SAVINGS AND INVESTMENTS ANNOUNCEMENTS
- A new dividends allowance of £5,000 a year is being introduced. Tax on dividend income above the allowance will be charged at: • 7.5% for basic rate taxpayers • 32.5% for higher rate taxpayers • 38.1% for additional rate taxpayers.
- Pensions Lifetime Allowance:
- This will be reduced from £1,250,000 to £1,000,000 with effect from 6 April 2016. Those aged under 40 can save upto £4,000 a year and receive a 25% government bonus from April 2017.
- Annual ISA Limit:
- This will Increase from £15,240 to £20,000 from April 2017.

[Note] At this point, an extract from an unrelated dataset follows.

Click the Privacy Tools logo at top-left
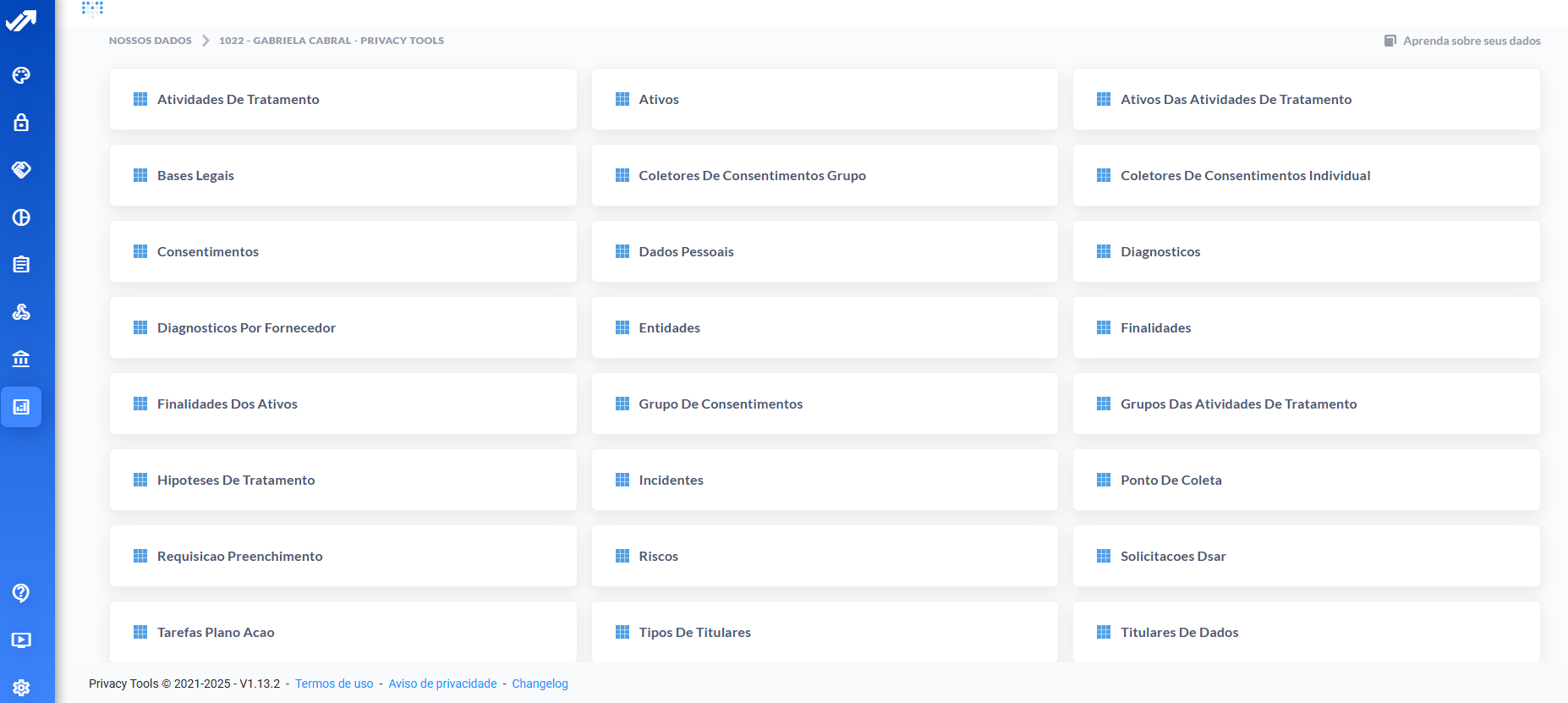1568x703 pixels. click(21, 20)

PROPERTY OWNERS ANNOUNCEMENTS
- SDLT Hike:
- Large investors will not be exempt from the 3% Stamp Duty surcharge that comes into effect in April 2016. It was originally thought that those with 15 or more properties would be exempt. Many in the industry fear this may have a negative impact on the emerging build to rent sector which is so crucial in providing housing in London.
- Osborne announced that the higher Stamp Duty rates are forecast to generate an extra £630 million for the treasury in 2016/17 rising to £855 million by 2020/1.
- Property owners will have 36 months to claim back the 3% stamp duty levy.
- Those buying a second property will have a window of 36 months to sell their primary residence and claim a refund on the extra 3% Stamp Duty levy. That means you can own two properties for three years without having to pay the extra charge.
- Property and Trading Income Allowances:
- The government will introduce a new £1,000 allowance for property income and a new £1,000 allowance for trading income from April 2017. Interesting tax changes for property owners include a tax-free allowance for those conducting business online. So whether you’re selling on eBay or renting out a room via a site like AirBnB, your first £1,000 will be tax-free!
- Scrapping of Wear & Tear Allowance: This is being abolished from April 2016. Landlords will be able to deduct the actual costs of replacing furnishings.
- Disguised remuneration avoidance schemes:
- Some of the measures include: inserting an additional targeted anti-avoidance rule, and the withdrawal of the relief on investment returns.
- A raft of measures are to be introduced targeted at employers, companies and individuals using tax avoidance schemes. The measures will also apply to employers, companies and individuals that used an employee benefit trust (EBT) arrangement prior to 2011 and have yet to settle with HMRC.